Rudolph’s loving homage to Casablanca, film noir, and cinema as a whole revolves around a Geneviève Bujold-run diner through which a series of lost, lonely characters pass as they try to make sense of their lives and the choices they’ve made. Carradine and wife Lori Singer—whose beatific, otherworldly performance suggests that extreme naïveté can be a state of grace—ramble through the diner during their rocky transformation from small-town innocents to worldly city-dwellers, while Kris Kristofferson shows up at the diner to woo Bujold, who is just a little too wise to fall for his rough-hewn charm and sad eyes.

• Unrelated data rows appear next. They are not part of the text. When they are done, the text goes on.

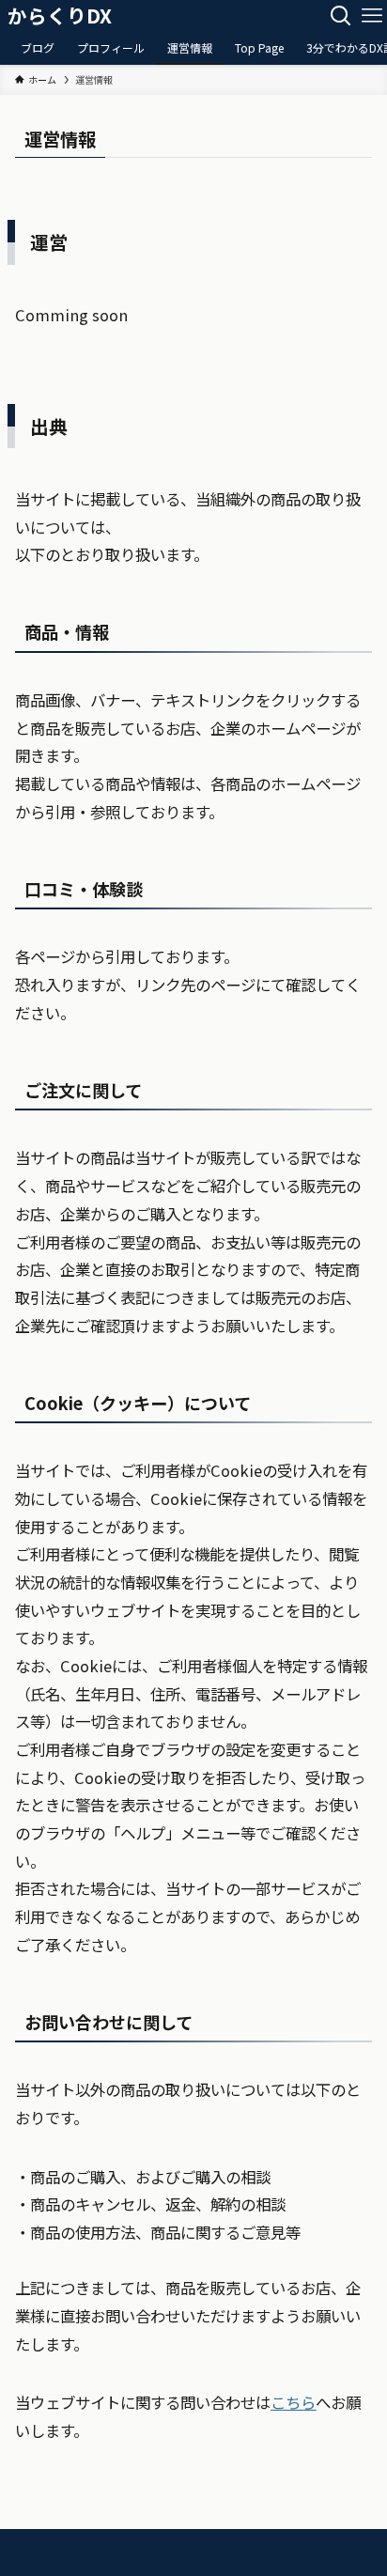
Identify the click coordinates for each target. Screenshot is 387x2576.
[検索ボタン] (340, 15)
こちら (293, 2402)
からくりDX (60, 15)
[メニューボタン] (371, 15)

Trouble In Mind is driven primarily by music and images: Throughout much of the film, plot and characterization prove largely incidental. It’s a consummate mood piece awash in the smoky glamour of a lost era of film. A soundtrack dominated by Marianne Faithfull songs, including a spin through the title standard and a score equally dominated by Mark Isham’s lonely saxophone, go a long way toward establishing and sustaining a tone of boozy, haunted regret and muted sadness. Rudolph remains one of American’s film’s most unabashed romantics: Trouble In Mind is so sweetly, smartly, transcendently romantic that Kristofferson’s desperate need to get laid following years of nothing but male company comes off as a soulful man’s spiritual hunger for meaningful human connection, rather than mere horniness. Twenty-five years later, Trouble In Mind functions as a sultry elegy for two lost eras: a cinephile’s fantasy of the 1940s, and the Reagan era that spawned it.
Key features: a making-of documentary, a conversation between Isham and Rudolph, and liner notes from Rudolph.